88°F
weather icon Cloudy

EDITORIAL: Proposed 1 October memorials overlook two victims

The memorial to the victims of the 1 October shooting needs to commemorate all those who died in the shooting. That sounds obvious, but at this point, it has become controversial.

The five finalists for creating a 1 October memorial recently gave a public presentation of their proposed designs. From candles to angel wings to beams of light, the plans offer unique and meaningful ways to remember the victims. Unfortunately, they all share a common flaw. The gunmen murdered 60 people, but the memorials highlight only 58 of them.

This is what’s happening. On the night of the shooting and in the immediate aftermath, 58 people died. Some of those victims died on the festival grounds. Others survived the initial shooting but succumbed to their wounds at local hospitals. Who would dispute that these souls be remembered as victims of the shooting? Just because they died later and in a different location didn’t change their cause of death. It would be unnecessarily hurtful to suggest otherwise.

But that’s exactly what some claim about Kimberly Gervais and Samanta Arjune. The two women were desperately injured in the attack. Ms. Gervais suffered a gunshot wound in the neck and was a quadriplegic. She died in November 2019, a little more than two years later. Ms. Arjune was shot in the leg. Doctors couldn’t remove it. She endured terrible agony as the bullet resurfaced. She passed away in May 2020. While other outlets moved on, the Review-Journal stayed on the story, letting the public the know the complete story of these 1 October shooting victims

In both cases, their gunshot wounds suffered during the massacre caused their deaths. Law enforcement has a term for this — “delayed death.” Medical examiners ruled both deaths homicides. In 2020, then-Sheriff Joe Lombardo increased the official death toll. “I think it’s important that we recognize those individuals today, and to bring the number of 58 to 60,” he said during the annual 1 October Sunrise Remembrance ceremony. “And that will be the number moving forward as of today.”

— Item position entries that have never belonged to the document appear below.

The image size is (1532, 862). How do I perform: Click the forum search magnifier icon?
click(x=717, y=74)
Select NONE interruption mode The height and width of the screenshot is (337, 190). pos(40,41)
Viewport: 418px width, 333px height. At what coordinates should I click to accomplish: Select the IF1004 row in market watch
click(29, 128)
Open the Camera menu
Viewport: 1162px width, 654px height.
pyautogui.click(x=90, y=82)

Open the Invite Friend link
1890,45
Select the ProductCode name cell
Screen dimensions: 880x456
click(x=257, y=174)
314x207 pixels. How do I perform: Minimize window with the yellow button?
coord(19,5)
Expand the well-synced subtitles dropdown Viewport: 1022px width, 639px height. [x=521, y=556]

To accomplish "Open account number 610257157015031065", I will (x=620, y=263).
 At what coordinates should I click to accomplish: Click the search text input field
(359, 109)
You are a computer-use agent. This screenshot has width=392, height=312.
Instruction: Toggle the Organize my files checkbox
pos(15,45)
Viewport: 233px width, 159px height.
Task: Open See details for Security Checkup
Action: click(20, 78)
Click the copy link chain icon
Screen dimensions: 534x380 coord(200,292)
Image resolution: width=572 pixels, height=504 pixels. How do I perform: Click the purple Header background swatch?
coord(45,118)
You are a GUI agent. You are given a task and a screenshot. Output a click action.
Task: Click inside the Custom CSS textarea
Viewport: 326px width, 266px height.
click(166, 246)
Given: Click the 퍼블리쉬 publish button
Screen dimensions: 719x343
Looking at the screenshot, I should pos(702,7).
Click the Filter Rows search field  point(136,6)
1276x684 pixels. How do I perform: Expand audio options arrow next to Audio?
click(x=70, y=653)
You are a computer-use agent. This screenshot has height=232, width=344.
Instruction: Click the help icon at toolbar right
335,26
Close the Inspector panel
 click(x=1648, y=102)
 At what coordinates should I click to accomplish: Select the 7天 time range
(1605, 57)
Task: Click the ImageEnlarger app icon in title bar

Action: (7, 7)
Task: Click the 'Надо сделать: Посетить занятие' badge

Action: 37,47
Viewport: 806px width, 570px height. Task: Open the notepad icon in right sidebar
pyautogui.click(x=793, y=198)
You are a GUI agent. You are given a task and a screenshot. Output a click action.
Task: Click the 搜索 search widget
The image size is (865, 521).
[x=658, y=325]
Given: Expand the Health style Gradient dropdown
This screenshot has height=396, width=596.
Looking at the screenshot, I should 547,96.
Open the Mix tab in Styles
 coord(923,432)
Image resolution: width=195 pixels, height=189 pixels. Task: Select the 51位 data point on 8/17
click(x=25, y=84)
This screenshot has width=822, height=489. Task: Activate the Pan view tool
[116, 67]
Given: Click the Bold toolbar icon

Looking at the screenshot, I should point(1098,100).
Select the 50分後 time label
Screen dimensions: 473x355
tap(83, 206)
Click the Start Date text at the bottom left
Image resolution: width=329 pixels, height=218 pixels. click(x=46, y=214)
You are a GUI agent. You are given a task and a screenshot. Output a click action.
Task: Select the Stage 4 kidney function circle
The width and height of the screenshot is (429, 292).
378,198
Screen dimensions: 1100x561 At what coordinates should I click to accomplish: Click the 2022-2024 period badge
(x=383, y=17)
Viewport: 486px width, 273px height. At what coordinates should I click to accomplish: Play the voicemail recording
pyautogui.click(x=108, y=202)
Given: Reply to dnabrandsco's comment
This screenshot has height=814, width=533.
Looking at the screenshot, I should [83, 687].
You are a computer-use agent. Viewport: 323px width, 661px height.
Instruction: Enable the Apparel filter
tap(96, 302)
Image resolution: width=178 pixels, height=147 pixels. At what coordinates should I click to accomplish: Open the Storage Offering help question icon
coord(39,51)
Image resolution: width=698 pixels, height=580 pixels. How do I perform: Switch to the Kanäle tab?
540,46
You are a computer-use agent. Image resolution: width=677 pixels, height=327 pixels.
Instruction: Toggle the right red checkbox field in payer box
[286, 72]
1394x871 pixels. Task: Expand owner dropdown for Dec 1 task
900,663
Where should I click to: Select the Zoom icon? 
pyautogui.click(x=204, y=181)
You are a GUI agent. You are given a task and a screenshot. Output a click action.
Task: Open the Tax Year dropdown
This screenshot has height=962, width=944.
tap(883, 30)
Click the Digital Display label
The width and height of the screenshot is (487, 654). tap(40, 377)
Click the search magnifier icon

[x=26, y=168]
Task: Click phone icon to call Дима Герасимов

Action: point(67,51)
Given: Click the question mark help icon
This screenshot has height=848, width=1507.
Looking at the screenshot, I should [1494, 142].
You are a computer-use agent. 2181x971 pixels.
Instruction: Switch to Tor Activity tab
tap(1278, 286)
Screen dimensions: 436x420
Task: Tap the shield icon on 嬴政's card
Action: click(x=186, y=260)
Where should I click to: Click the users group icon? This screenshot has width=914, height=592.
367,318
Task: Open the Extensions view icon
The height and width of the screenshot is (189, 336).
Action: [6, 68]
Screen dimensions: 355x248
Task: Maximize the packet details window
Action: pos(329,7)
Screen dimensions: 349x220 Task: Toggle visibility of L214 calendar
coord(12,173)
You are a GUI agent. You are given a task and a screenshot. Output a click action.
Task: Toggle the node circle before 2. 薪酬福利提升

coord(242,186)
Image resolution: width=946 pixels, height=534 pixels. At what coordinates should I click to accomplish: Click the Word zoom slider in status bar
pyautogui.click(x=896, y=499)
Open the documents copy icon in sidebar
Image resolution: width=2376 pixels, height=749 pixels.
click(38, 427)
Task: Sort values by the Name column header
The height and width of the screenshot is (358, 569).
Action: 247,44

That’s why it’s unacceptable for the proposed memorials to highlight only 58 victims. Some families have been very vocal about that number. It was the official death toll for more than two years. They want to keep it that way. Tragedies such as these understandably stir up deep emotions.

That’s why county officials need to step in. This is the permanent memorial to the worst mass shooting in modern U.S. history. It must be an accurate reflection of the devastation and those it seeks to memorialize. The memorial should reflect the official death toll — 60.